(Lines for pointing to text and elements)

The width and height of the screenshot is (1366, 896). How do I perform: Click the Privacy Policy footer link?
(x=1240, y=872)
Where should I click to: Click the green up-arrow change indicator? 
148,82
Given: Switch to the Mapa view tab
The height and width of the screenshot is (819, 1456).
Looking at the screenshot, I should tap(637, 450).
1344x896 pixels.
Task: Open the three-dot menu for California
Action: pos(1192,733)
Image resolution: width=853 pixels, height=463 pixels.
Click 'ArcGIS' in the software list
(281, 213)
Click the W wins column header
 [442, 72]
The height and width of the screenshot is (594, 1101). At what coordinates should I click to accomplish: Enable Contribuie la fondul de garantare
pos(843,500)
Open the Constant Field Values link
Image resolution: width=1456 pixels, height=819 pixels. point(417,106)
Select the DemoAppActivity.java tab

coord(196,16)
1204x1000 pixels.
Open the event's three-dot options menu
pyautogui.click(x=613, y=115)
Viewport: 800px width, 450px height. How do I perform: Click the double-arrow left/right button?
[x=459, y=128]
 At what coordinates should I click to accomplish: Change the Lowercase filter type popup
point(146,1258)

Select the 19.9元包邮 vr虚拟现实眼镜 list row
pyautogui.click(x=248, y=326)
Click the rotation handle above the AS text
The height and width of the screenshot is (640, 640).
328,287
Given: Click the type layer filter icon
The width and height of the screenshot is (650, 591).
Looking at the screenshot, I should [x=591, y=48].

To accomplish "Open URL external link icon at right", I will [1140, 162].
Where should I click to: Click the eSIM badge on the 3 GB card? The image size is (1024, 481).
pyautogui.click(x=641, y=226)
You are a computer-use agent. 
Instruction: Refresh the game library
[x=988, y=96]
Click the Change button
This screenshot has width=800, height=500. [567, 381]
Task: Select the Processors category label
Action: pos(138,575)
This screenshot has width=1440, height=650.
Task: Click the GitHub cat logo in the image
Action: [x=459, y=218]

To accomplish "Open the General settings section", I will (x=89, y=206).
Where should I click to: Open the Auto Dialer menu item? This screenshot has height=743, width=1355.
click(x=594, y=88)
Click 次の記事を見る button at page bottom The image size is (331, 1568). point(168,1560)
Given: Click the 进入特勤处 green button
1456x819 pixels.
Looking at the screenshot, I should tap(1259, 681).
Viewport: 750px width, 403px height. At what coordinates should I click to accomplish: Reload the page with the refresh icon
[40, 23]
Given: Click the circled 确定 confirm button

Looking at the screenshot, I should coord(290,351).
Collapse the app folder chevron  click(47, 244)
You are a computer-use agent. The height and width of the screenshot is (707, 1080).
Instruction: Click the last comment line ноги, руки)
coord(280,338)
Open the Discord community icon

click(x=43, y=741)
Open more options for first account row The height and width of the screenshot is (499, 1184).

▶ **TASK TO COMPLETE**:
Rewrite everything from the top of the lines down to the line containing "point(146,1258)", changing "Privacy Policy" to "Terms of Service" and leaving all else as it is.

▶ **RESULT**:
The width and height of the screenshot is (1366, 896). How do I perform: Click the Terms of Service footer link?
(x=1240, y=872)
Where should I click to: Click the green up-arrow change indicator? 
148,82
Given: Switch to the Mapa view tab
The height and width of the screenshot is (819, 1456).
Looking at the screenshot, I should tap(637, 450).
1344x896 pixels.
Task: Open the three-dot menu for California
Action: pos(1192,733)
Image resolution: width=853 pixels, height=463 pixels.
Click 'ArcGIS' in the software list
(281, 213)
Click the W wins column header
 [442, 72]
The height and width of the screenshot is (594, 1101). At what coordinates should I click to accomplish: Enable Contribuie la fondul de garantare
pos(843,500)
Open the Constant Field Values link
Image resolution: width=1456 pixels, height=819 pixels. point(417,106)
Select the DemoAppActivity.java tab

coord(196,16)
1204x1000 pixels.
Open the event's three-dot options menu
pyautogui.click(x=613, y=115)
Viewport: 800px width, 450px height. How do I perform: Click the double-arrow left/right button?
[x=459, y=128]
 At what coordinates should I click to accomplish: Change the Lowercase filter type popup
point(146,1258)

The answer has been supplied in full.